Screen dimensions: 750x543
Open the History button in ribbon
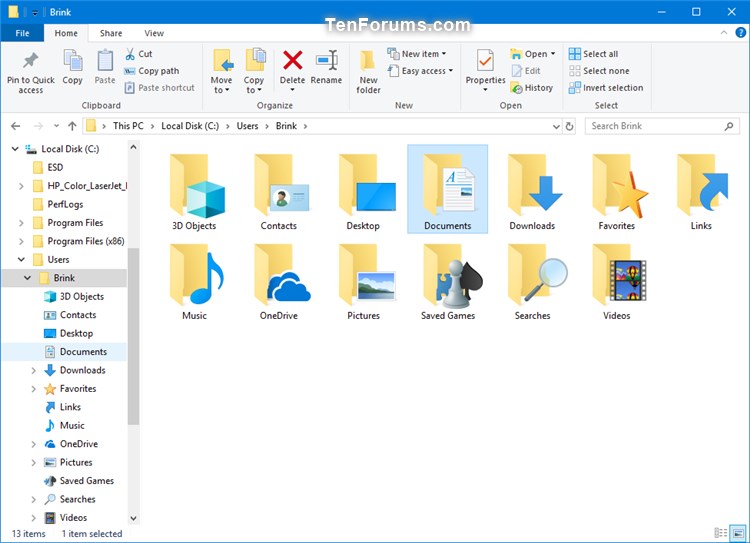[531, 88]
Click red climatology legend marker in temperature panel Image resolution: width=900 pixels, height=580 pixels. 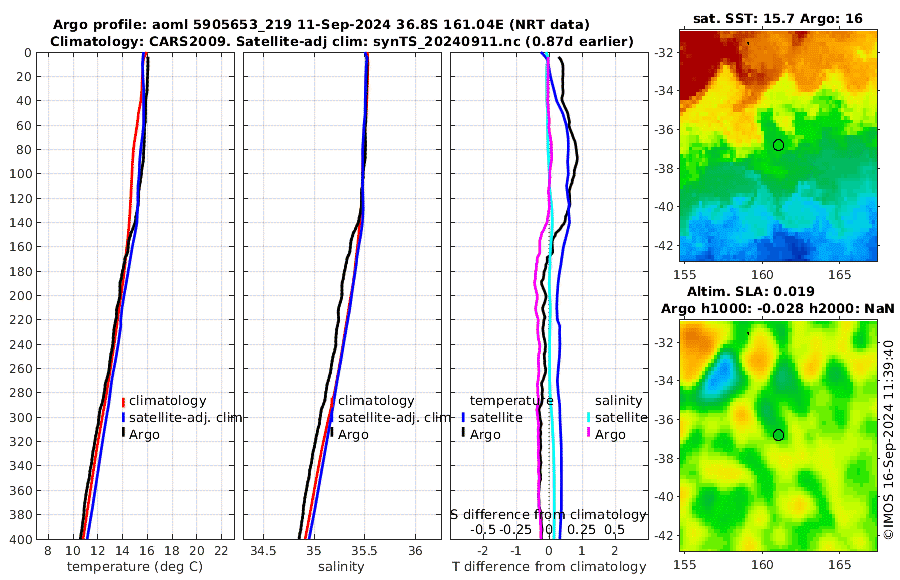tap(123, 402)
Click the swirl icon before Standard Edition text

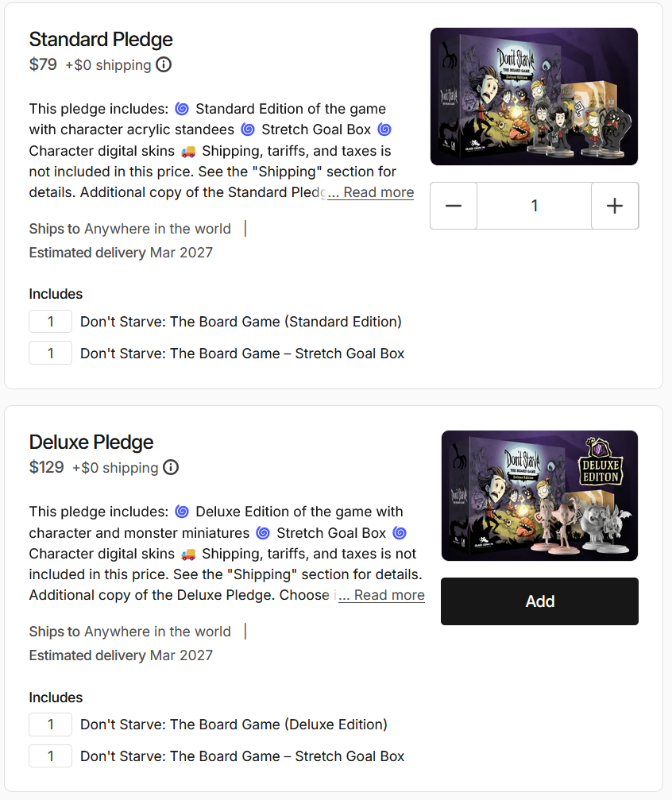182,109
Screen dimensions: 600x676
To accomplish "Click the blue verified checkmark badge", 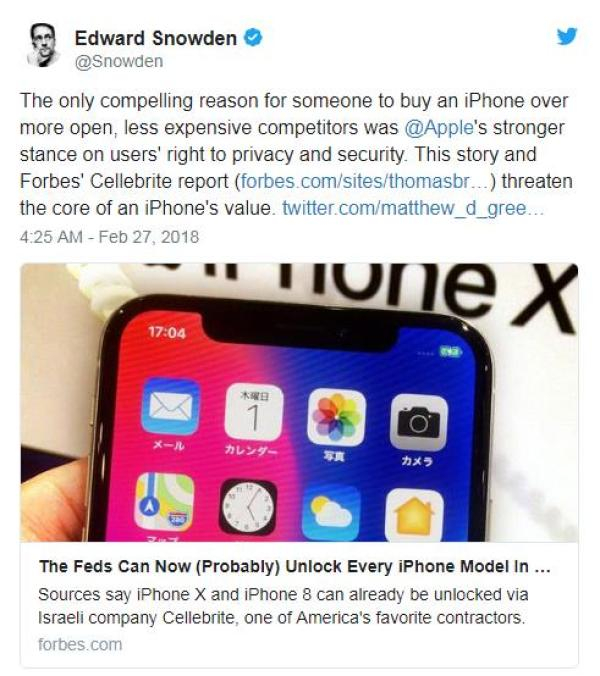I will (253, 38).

---

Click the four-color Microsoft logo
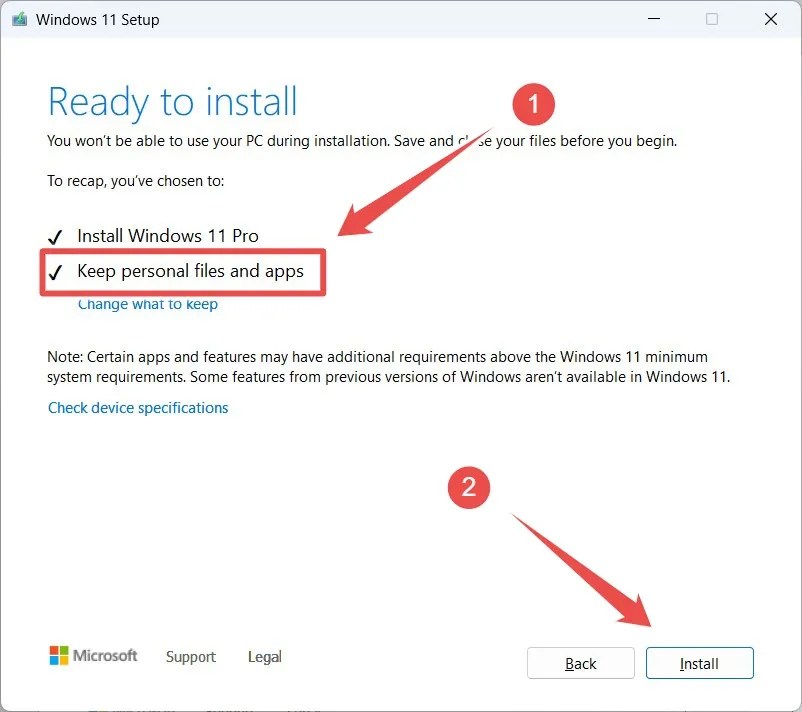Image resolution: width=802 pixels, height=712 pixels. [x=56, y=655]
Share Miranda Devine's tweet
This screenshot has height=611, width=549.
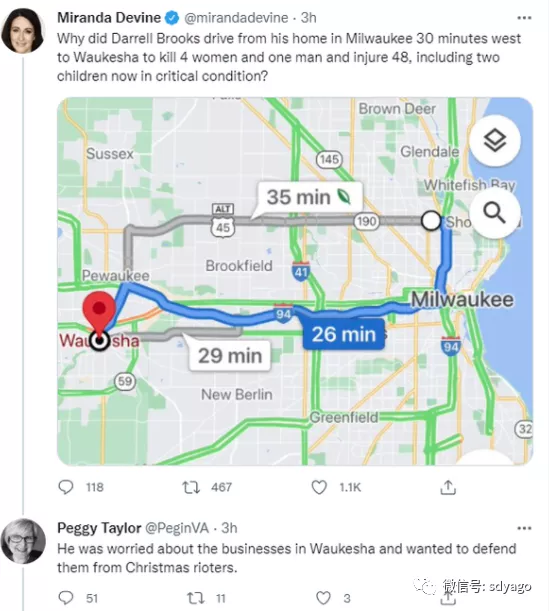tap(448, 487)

--

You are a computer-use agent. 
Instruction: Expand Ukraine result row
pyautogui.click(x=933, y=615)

**What to produce**
Reproduce each line in the listing above that mentions the string "dimensions".

**Result of this exercise**
Screen dimensions: 750x543
Screen dimensions: 600x676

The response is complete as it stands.